━━ Provided passage

Great Ballard School is a co-educational independent school for children aged 2½ to 16 years. It was founded in 1924 and set up at its current location in Eartham, near Chichester, West Sussex, England, in 1961. The headmaster is Matthew King.

Eartham House
The school's main building, Eartham House, was originally built in 1800 and was occupied by the poet William Hayley. The house was subsequently purchased by William Huskisson, a prominent nineteenth-century politician who was a member of parliament for Chichester and served in the governments of Lord Liverpool and the Duke of Wellington. Huskisson, despite his high-profile political career, is best remembered for the tragic manner of his death – he was run over by George Stephenson's locomotive engine The Rocket at the opening of the Liverpool to Manchester railway line in 1830.
 
Eartham House was entirely rebuilt in 1905 to designs by the architect Edwin Lutyens, but some Regency decorations and fireplaces are still retained in one room. The house was listed as a Grade II listed building by the Ministry of Works in 1958.

━━━━
━━ Material

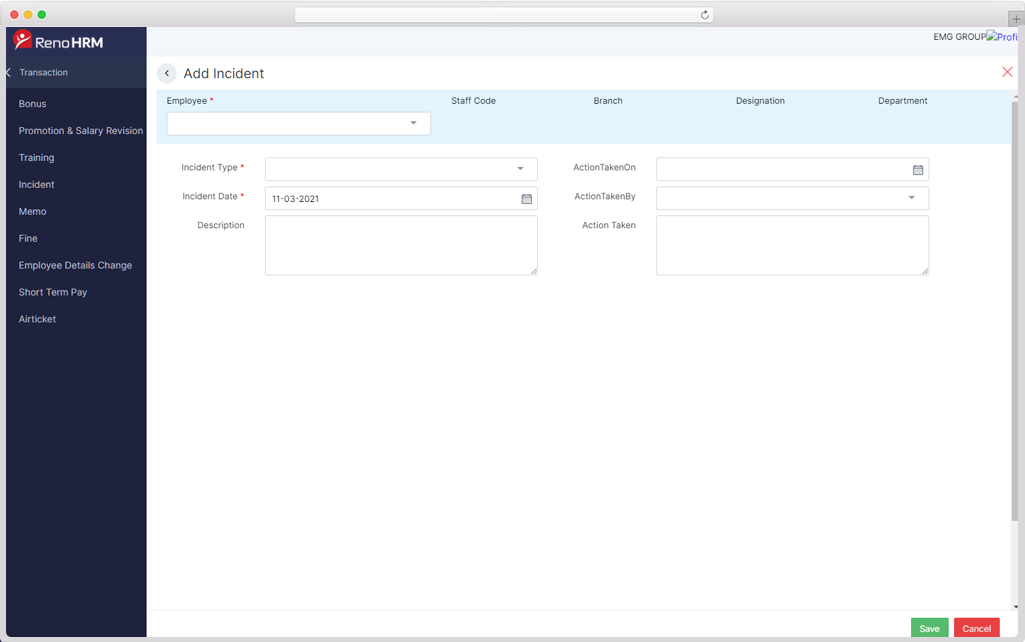1025x642 pixels.
Task: Select Promotion & Salary Revision menu item
Action: 81,131
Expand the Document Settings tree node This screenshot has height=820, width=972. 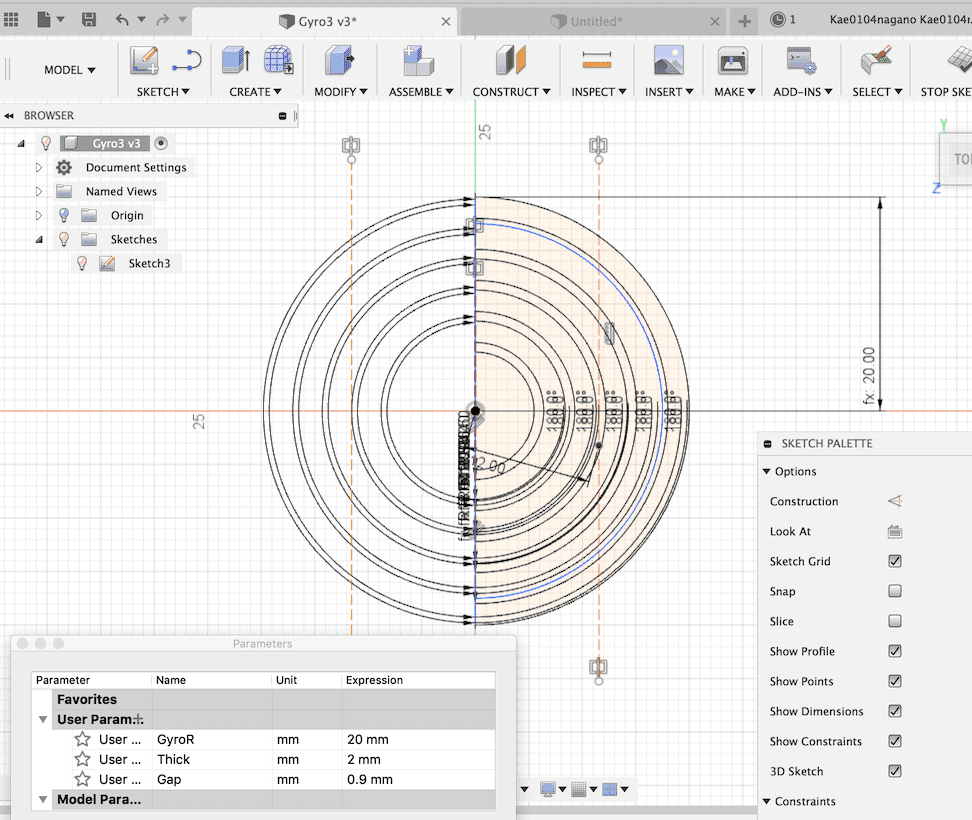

━━━━

_Required tasks_
1) In the Great Ballard School passage, which architect designed the 1905 rebuilding of Eartham House?
2) Write out part of the Great Ballard School passage word for word, beginning at "Eartham House was" and stopping after "Works in 1958.".
The material comes from a source other than the Great Ballard School passage.

_Final results_
1) Edwin Lutyens

2)
Eartham House was entirely rebuilt in 1905 to designs by the architect Edwin Lutyens, but some Regency decorations and fireplaces are still retained in one room. The house was listed as a Grade II listed building by the Ministry of Works in 1958.